I am not sure where I first heard about chupacabras, but maybe it's just one of those things you just grew up hearing about. Sort of like vampires, werewolves, and bigfoot in the certain areas of the world -- Puerto Rico has their monsters, too.
Chupacabras have sort of the same kind of concept of a vampire -- chupacabras feed on blood. They typically feed on livestock, but they are better known for sucking the blood from goats. Although chupacabras are believed to be real in Puerto Rico, the story of this frightening beast lingers in other Latin American countries as well. And these things definitely look like pure monsters. There isn't an inch of human in these beings.

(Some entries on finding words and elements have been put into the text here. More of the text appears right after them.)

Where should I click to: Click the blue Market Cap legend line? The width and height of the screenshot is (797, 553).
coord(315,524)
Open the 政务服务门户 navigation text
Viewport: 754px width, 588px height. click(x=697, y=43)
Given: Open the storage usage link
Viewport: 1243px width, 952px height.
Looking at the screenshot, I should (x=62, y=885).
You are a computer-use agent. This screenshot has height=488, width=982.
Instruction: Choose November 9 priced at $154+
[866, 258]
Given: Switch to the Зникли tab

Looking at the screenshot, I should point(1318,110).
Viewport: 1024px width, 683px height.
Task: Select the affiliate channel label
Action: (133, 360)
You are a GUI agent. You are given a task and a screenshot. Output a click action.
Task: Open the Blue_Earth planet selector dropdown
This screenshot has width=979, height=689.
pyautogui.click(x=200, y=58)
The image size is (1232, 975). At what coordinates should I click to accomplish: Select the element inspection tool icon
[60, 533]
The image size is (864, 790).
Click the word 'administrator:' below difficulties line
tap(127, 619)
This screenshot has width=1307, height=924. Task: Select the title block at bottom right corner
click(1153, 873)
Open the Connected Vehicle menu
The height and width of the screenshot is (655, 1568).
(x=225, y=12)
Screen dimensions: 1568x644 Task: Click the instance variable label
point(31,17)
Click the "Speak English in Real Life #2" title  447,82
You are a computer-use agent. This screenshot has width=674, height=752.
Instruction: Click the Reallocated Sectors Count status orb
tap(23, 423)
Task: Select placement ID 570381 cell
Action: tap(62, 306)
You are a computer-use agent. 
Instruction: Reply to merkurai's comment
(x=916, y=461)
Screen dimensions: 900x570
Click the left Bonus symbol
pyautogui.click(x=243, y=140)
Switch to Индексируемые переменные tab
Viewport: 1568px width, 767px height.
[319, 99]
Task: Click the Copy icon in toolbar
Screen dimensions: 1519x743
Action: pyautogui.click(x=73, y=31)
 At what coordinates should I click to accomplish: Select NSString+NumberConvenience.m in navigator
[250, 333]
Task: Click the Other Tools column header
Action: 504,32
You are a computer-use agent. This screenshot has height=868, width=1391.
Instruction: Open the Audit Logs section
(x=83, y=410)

They are described as appearing dog-like, with large fangs, and spikes on their back.
In 2004, One rancher near San Antonio, Texas claimed to have seen a chupacabra. The creature was described as a hairless dog-like creature. According to DNA, researchers were able to determine that this creature was actually a coyote with demodectic or sarcoptic mange.
What is "mange" anyway?
Mange is a skin disease that is caused by parasitic mites. It causes itching, hair loss, and the formation of scabs and lesions. When it affects coyotes,
A coyote with mange is a very sick animal -- the skin changes may also cause blindness, impaired hearing, and difficulty in eating.
But people are describing an animal much different. The chupacabra is described to be a very powerful and strong creature. Brazilian witnesses in 1999 claimed to have seen a chupacabras with monkey-hind legs, that can also fly and jump high.